Investors have pinned high hopes on retatrutide to help sustain and expand Lilly’s already huge obesity franchise, with Zepbound posting sales of more than $13 billion in 2025 and a new pill, Foundayo, likely to have blockbuster sales.
Retatrutide builds on those two drugs. Foundayo targets the gut hormone GLP-1, and Zepbound adds a second one called GIP to the treatment mix. Retatrutide modulates those two, plus a third called glucagon. The sector has given it the shorthand of a “triple-G” drug.
Lilly enrolled 2,339 participants in Triumph-1 and randomized equal numbers to take a weekly 4, 9 or 12 milligram dose of its drug, or a placebo. Investigators followed them for 80 weeks and measured weight loss along with secondary endpoints such as waist circumference. A group of around 500 continued onto an extension trial that ended 104 weeks after baseline measurements.

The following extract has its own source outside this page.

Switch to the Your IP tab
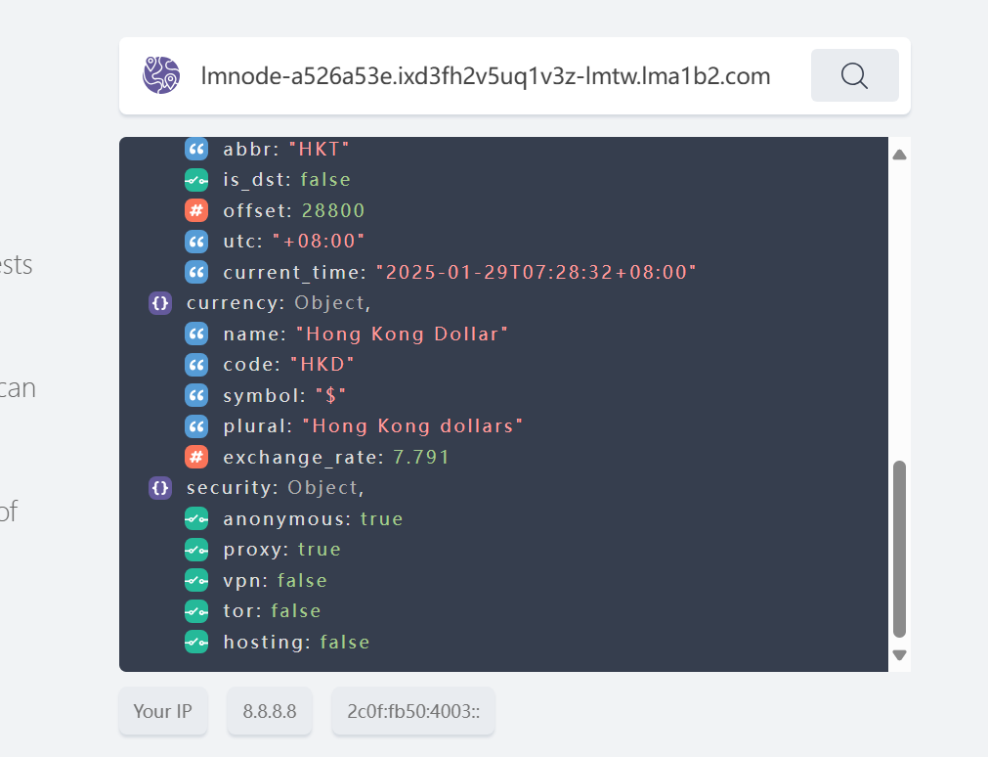(162, 712)

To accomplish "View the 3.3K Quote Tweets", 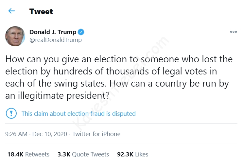I will click(83, 154).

Those who received the 12mg dose and stayed on treatment saw an average weight loss of 28%; the 9mg group, 26%; and the 4mg group, 19%, while the placebo arm saw an average weight loss of 2%. When including those who discontinued or got another weight-management drug, the average weight loss was 18%, 24% and 25%, with those assigned to a placebo losing 4%.
As with other GLP-1 drugs, nausea, vomiting and other digestive problems were the main side effects. The 12mg group had an 11% discontinuation rate, similar to Zepbound. However, the 4mg group had a 4% discontinuation rate, slightly lower than the 5% rate observed among placebo recipients.
“The clean safety profile, combined with best-in-class efficacy across all doses, makes this a clean win for [Lilly],” wrote RBC Capital Markets analyst Trung Huynh in a note to clients.
Lilly will present trial data at the American Diabetes Association scientific sessions next month.